**EXCERPTED TEXT**
----------
We are pleased to announce a new ongoing series, Committed Cinema, which will feature artists whose films and videos arise out of political conviction and aesthetic innovation to explore vital and urgent issues of our times. They provide us with a cinema that is thought provoking and intelligent, often opinionated, and always undaunted in its inquiry. If cinema can create a desire for another reality, these films foster an aspiration for a more just and humanitarian one.
We open our series with John Gianvito, a filmmaker and curator living and teaching in the Boston area, who has long created politically engaged cinema. He has made films about the Gulf and Afghanistan Wars and toxic pollution from military bases in the Philippines, as well as a chronicle of American progressives. He has championed a cinema that matters, that, in his words, “connected me more profoundly to this existence that enmeshes us,” against what he calls the “cinema of alienation and distraction.”
Our second guest, Paul Chan, defies easy categorization. He has commented, “I think that art can be any number of things at once, and they can all be contradictory.” A New York–based activist artist, Chan exhibits his videos, animations, and other media internationally in cinemas and galleries; founded a press that primarily publishes artists' writings and writings on art in digital and paper forms; and produced a site-specific theatrical production in New Orleans. Always surprising, Chan is drawn to situations that are confusing and perverse, and to making art that disrupts the order of things.
----------
**TASKS FOR THIS EXERCISE**
1 - According to the Committed Cinema announcement, where does John Gianvito live and teach?
2 - Write out the Committed Cinema announcement from "We are pleased" to "and humanitarian one.", substituting "pressing" for "urgent".

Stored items
----------
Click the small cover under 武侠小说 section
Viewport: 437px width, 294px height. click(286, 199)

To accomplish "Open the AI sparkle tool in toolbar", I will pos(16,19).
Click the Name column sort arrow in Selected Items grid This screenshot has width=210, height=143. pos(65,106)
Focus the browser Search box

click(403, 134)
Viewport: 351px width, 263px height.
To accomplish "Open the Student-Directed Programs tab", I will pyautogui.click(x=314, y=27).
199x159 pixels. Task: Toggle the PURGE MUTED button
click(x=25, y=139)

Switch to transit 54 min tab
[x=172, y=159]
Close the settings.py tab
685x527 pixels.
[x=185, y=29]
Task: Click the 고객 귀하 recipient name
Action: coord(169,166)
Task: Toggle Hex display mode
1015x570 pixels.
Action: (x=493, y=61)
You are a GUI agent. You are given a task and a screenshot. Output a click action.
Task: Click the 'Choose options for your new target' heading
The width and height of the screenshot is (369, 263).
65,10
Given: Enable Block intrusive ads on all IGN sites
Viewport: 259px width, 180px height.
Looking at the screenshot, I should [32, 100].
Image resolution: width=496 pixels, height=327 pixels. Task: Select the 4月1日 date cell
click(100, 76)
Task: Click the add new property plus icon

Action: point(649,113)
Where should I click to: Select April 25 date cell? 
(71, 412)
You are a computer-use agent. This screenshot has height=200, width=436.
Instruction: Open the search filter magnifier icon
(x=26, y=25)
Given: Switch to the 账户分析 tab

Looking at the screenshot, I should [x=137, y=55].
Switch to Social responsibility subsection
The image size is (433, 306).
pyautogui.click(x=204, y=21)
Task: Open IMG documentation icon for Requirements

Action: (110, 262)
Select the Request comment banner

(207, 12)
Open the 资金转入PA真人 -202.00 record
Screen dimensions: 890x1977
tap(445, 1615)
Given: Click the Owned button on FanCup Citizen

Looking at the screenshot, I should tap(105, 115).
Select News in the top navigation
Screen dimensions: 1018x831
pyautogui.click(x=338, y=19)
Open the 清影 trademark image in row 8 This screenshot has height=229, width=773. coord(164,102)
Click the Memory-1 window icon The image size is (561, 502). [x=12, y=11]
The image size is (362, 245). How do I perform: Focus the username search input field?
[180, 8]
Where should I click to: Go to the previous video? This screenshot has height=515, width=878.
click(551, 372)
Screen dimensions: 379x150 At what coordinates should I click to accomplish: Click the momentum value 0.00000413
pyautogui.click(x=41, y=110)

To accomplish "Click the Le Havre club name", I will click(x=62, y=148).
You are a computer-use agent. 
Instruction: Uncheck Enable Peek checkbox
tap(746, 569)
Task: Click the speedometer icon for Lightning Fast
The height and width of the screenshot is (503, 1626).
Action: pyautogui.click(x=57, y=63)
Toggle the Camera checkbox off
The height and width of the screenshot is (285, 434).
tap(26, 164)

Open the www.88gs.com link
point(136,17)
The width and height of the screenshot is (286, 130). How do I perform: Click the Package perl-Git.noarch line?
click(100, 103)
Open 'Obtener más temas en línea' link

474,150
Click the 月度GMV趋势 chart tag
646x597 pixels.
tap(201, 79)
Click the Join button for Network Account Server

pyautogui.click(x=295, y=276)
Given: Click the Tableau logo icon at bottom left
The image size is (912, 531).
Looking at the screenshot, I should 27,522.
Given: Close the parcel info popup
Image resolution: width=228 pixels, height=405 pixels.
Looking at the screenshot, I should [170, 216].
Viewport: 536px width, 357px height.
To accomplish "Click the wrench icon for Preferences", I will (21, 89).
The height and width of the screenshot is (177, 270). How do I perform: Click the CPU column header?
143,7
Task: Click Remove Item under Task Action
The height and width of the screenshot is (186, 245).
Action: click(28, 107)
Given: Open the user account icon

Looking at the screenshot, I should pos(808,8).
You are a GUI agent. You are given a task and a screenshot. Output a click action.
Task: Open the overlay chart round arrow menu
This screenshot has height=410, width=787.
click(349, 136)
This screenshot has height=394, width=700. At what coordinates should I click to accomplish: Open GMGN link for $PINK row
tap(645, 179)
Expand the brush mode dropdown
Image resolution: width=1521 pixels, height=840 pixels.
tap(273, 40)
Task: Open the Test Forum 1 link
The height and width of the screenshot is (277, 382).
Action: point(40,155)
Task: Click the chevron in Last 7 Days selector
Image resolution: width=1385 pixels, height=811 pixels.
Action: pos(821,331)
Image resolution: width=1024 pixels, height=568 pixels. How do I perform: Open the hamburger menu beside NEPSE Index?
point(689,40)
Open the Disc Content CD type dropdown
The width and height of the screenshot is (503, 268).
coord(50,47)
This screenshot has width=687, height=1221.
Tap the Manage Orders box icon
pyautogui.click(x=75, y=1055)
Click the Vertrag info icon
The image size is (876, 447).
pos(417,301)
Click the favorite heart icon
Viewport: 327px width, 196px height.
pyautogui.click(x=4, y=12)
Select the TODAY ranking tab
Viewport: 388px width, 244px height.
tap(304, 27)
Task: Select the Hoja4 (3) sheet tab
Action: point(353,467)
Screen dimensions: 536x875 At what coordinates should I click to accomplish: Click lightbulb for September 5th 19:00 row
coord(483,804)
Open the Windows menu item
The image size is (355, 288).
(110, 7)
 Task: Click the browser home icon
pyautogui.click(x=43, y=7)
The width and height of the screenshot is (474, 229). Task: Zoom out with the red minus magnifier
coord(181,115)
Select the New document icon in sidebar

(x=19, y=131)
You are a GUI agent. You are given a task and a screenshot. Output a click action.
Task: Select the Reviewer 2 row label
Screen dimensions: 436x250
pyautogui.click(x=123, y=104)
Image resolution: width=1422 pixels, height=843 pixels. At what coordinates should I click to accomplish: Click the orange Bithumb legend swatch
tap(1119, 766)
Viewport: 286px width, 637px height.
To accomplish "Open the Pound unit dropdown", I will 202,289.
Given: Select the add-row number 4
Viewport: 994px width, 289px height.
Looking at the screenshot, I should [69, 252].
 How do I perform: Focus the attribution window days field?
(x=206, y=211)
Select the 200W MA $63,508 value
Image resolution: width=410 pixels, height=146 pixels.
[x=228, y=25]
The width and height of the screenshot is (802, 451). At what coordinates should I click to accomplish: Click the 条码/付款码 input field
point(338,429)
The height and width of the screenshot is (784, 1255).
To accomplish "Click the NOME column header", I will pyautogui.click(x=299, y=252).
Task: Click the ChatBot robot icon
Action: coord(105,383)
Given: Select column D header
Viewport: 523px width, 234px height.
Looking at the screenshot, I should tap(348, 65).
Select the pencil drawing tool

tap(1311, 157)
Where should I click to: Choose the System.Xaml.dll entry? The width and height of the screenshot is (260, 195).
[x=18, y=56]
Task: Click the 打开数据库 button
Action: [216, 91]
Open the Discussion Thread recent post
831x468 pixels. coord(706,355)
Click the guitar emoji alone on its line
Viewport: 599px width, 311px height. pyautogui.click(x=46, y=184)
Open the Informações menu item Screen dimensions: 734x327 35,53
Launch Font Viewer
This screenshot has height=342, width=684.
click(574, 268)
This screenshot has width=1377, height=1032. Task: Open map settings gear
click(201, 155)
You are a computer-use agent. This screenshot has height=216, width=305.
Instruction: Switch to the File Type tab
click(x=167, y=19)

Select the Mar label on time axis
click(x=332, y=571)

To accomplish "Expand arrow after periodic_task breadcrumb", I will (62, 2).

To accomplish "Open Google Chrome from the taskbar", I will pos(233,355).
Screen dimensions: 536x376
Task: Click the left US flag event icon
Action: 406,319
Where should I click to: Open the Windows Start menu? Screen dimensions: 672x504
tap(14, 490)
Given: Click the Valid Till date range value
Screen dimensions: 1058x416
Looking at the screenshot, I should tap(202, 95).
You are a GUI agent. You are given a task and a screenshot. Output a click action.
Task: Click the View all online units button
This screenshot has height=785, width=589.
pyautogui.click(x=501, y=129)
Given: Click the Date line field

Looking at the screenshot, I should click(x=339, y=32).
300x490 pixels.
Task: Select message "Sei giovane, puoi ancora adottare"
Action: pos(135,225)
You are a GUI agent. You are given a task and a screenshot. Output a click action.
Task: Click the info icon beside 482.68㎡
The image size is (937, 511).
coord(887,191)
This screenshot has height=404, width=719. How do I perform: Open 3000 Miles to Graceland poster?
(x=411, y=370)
----------
**ANSWERS PROVIDED**
1 - In the Boston area.

2 -
We are pleased to announce a new ongoing series, Committed Cinema, which will feature artists whose films and videos arise out of political conviction and aesthetic innovation to explore vital and pressing issues of our times. They provide us with a cinema that is thought provoking and intelligent, often opinionated, and always undaunted in its inquiry. If cinema can create a desire for another reality, these films foster an aspiration for a more just and humanitarian one.